Economy
In reply to the discussion: Is inflation really bad for most people? [View all]unblock
(54,162 posts)In theory, it's pretty straightforward.
Those with fixed debt, such as many homeowners, win because it's easier to pay off the fixed dollar debt.
And of course, those who own the debt lose. This means the bank, but also investors in debt, which includes many seniors, and people on fixed incomes. Again, many seniors.
Everything that's not currency rises with inflation, so homeowners win again as the value of their house goes up in decreasingly valuable dollars.
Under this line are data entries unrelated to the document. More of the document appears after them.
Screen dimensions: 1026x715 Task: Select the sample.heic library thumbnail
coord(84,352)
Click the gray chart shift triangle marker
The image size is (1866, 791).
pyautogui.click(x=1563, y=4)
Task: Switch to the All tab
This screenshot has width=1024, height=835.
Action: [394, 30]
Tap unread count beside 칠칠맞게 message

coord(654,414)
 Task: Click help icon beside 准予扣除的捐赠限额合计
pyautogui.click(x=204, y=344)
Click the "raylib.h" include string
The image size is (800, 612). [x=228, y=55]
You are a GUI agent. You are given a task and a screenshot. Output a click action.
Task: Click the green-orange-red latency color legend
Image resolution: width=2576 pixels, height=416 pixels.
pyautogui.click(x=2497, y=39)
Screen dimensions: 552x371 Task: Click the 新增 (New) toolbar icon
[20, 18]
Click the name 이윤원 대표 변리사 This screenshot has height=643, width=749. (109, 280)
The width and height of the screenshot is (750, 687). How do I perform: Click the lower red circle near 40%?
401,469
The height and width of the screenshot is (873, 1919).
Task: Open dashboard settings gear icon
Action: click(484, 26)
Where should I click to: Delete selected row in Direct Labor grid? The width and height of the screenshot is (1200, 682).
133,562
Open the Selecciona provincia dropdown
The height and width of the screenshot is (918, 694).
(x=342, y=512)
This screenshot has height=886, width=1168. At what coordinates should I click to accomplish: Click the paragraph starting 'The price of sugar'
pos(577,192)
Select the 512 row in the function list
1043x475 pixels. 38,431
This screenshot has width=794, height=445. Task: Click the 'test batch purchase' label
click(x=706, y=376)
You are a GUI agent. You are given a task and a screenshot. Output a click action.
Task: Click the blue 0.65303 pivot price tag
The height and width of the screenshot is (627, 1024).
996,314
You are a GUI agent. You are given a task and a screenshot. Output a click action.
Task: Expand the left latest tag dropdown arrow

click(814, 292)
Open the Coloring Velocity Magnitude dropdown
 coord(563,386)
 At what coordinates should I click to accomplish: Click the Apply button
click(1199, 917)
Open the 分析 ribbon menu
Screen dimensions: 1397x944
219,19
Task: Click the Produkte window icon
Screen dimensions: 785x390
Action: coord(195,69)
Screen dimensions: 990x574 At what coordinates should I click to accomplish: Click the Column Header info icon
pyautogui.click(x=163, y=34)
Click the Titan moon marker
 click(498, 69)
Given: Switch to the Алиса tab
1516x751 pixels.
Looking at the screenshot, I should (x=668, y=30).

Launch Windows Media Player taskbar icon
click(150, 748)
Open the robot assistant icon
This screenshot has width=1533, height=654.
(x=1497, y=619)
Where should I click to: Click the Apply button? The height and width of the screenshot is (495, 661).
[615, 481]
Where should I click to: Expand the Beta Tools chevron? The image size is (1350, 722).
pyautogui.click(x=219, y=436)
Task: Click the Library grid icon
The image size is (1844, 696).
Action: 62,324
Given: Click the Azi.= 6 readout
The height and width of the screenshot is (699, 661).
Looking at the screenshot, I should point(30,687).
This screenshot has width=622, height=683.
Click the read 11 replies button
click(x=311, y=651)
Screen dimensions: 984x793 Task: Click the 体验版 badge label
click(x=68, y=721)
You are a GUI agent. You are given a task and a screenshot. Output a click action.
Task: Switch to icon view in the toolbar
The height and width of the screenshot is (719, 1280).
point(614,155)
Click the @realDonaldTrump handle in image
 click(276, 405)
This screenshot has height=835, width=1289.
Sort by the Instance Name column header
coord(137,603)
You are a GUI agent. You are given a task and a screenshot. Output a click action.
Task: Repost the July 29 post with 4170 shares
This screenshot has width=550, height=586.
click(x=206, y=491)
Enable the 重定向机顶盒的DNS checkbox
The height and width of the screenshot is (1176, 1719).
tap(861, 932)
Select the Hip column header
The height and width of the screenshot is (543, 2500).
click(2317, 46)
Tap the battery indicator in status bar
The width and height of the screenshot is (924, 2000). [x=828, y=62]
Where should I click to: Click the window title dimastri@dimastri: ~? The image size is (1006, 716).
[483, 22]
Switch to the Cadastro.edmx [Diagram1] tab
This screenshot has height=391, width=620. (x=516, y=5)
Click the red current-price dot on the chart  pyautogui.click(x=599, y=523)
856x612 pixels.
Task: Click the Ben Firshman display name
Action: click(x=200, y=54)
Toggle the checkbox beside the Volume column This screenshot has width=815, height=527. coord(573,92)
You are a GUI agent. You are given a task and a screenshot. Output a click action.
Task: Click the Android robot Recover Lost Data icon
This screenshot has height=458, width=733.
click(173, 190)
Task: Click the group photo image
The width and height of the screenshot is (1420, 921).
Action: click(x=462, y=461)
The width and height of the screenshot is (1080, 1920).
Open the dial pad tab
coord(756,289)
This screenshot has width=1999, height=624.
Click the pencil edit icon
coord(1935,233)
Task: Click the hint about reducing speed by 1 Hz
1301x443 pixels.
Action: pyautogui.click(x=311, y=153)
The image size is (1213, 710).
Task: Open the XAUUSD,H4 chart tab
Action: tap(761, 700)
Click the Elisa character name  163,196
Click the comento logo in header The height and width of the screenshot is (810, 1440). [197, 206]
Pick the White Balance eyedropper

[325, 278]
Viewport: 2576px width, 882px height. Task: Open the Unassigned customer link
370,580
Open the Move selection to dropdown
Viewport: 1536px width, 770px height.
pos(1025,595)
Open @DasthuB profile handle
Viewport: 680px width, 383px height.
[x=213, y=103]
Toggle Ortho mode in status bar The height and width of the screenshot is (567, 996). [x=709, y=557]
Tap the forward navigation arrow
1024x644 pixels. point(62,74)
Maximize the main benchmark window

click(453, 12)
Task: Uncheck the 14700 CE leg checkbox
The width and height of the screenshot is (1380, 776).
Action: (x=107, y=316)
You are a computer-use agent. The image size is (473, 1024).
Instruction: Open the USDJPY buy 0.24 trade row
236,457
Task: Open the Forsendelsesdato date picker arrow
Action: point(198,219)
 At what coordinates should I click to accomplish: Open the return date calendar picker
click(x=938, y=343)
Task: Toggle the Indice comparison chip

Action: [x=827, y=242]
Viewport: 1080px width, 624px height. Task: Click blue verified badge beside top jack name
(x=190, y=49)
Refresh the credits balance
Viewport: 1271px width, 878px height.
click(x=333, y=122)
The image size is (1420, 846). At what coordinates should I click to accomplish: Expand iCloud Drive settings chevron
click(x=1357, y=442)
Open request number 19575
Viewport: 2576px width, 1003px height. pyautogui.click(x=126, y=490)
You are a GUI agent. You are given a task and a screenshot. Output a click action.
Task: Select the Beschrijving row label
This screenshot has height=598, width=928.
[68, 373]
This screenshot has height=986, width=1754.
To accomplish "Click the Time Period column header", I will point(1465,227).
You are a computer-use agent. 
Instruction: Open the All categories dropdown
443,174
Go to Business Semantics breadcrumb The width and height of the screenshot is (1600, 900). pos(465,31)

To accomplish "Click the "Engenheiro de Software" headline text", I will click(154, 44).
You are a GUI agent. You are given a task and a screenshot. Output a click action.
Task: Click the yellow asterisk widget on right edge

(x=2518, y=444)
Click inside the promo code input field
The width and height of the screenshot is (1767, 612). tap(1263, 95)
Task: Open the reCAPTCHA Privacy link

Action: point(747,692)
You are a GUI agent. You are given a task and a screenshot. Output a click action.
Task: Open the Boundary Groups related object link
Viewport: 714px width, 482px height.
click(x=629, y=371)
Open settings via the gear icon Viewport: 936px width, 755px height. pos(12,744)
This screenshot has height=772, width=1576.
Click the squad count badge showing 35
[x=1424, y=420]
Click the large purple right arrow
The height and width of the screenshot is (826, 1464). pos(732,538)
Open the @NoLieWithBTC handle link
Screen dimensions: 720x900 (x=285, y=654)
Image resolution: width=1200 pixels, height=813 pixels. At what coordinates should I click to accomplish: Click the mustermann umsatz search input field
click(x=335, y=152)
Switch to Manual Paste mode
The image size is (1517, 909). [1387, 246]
That's the simplistic theory.
Where it gets complicated is that inflation isn't uniformly distributed across the economy and over time.
Meaning, your grocery and gas bill goes up immediately, but your wage or salary might not go up for a year (or maybe quite a bit longer)
And while many homeowners have fixed rate mortgages, many also have variable rate mortgages. So when interest rates go up to combat inflation, their monthly mortgage payment will go up as well. Their house may be going up in dollar terms, but they can't easily tap that to pay the higher monthly mortgage bill.
And then there's other complications like the amount of inflation in one industry or region might not be the same as in others, so your overall expenses might be going up faster than your income, and your situation might be different from someone else's.
Then there are annoying tax effects due to fixed dollar amounts in the tax code, which effectively means many people pay a bit more in taxes. Again, these thresholds and brackets get adjusted, but usually there's a big time lag.
So, yeah, some people gain, particularly homeowners who don't have a variable rate mortgage, and who have enough resources to pay higher grocery bills and so on. But many other people have problems making ends meet and losing the value in their retirement savings.